Eski
endişelere yeni camekanlar bizim uzaklığımız. Neden gittin diye sormadan önce, nasıl da varlığımız birbirimize fark etmez oldu, nasıl da aynı
sokakta yaşadık iki yabancı gibi, ocağımızda pişenler, içimizi döktüğümüz
parklar ve ağaçlar nasıl değişti, hakkımızda söylediklerimize ve söylediklerine
nasıl inandık, bunları düşünmeli. Uyuyup kaldık, mağaramızın önüne taş
yuvarlandı, birimiz içeride kaldı. Yılanın girdiği deliği topuğuyla tıkamaya
biri olmadı.
Sonra
üzülmedim, sen gelmiştin. Bu bizim seninle başka bir sayfamızdı. Müzeler
ve otuz liraya satılan sabunlar da değil, asıl, yağlı pehlivan kollarımızı
hayata dolayabilmek, kayıp kayıp düşecek olsa da. Çok güldük yine. Telefonun
ucunda kahkahanın tadı süzme yoğurt, koy bez torbaya süz. Ama yüz yüze gülmek
başka. Çok güldün sonra baktın gözlerin doldu. Mutluluktan ağlayacağın bir an
olsa o an bu olurmuş, böyle dedin. Nasıl da uzakta kalmış, uzakta olmamıştı bu
kadar kendim, ben, masumiyet. Korktuğum kadar varmış hayat, yanımda "ben
uyuyana kadar uyuma" diyeceğim bir dostum olmadan neler neler neler
yaşayarak.
İşte böyle
yerlerde biliyorsun midyeler satılıyor dev midyelere dalga sesleri üfleniyor
şehrimize dönünce kulağımız denizde olsun, kulağımız olmuş bitmiş güzel
şeylerde olsun diye.
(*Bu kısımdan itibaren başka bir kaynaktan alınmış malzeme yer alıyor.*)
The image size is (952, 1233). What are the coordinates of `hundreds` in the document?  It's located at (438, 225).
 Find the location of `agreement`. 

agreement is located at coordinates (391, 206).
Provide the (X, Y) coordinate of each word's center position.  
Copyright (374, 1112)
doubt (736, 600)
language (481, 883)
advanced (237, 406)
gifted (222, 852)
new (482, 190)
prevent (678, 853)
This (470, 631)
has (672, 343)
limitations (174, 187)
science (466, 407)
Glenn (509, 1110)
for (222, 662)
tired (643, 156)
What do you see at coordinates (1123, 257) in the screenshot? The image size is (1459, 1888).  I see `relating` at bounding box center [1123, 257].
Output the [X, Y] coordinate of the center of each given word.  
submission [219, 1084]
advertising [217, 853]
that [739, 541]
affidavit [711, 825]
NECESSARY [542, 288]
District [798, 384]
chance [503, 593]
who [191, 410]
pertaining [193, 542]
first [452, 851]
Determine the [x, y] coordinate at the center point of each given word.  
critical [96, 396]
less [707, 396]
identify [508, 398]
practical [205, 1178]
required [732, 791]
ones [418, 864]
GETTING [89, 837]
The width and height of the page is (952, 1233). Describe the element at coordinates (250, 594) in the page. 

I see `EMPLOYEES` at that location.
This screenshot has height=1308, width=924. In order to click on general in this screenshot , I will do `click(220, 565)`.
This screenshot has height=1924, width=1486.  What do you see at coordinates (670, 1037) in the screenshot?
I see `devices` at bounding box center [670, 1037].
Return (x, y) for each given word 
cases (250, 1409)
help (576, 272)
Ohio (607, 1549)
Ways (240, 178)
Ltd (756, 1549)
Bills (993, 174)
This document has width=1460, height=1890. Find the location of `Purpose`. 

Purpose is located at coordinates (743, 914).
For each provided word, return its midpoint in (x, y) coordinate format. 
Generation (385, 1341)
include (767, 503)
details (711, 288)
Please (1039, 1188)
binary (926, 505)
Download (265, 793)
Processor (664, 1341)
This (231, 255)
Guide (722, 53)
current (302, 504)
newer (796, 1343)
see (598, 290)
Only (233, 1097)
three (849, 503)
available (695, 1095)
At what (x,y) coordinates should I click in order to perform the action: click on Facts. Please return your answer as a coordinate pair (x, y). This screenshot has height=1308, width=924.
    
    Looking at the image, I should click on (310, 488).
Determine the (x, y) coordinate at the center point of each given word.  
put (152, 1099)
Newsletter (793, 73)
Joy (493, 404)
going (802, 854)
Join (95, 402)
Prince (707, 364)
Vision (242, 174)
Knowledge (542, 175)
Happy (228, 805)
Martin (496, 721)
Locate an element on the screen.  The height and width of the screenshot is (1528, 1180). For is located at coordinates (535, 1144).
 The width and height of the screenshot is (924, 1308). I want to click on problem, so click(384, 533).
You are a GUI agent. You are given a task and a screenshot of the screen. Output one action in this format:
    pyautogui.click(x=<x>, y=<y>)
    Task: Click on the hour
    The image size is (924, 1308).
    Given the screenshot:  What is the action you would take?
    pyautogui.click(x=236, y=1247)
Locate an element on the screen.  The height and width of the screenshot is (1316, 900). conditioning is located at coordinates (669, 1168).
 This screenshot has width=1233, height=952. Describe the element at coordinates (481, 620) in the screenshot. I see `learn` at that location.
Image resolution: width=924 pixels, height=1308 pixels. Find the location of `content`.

Aklımızda kahvenin arkasındaki basamaklarda oturan
porselen fincanlı garsonlar, olayların perde arkaları, eczanenin floresanı,
mavi beyaz bir mazgal gibi şeyler kalacak. Ege miydi, Akdeniz miydi bunlar
önemli olmayacak. Akordeon çalacaklar, mavi dondurma karamelli olmayacak, big
babollu olacak.
Eğlenmeden
de üzülmeden de yaşamak, varoluşun en üst makamı değilmiş diyeceğiz. Varoluşun
makamları yok değilmiş ama biz iç içe labirentinden geçtik; masum ve bilge,
usanmış ve inanmaz omuzlarla merkeze, oradan da yeniden takdir ve teşekkürlü
başlangıca dönüyoruz bak, diyeceğiz. Dönünce de belli ki, ilk baştaki halimize
yakın bir şey bulacağız. Ama yol gitmeden olmayacak, anlamadan anlamak mümkün
olmayacak. Bitmeyen şeyler de bitmeyecek işte. Olan biten, yılan gibi kendi
zehrini alacak; daha sağlam olanı giyinmek için kendi derisini çıkarmış olacak.
Sonra
yeniden güleceğiz.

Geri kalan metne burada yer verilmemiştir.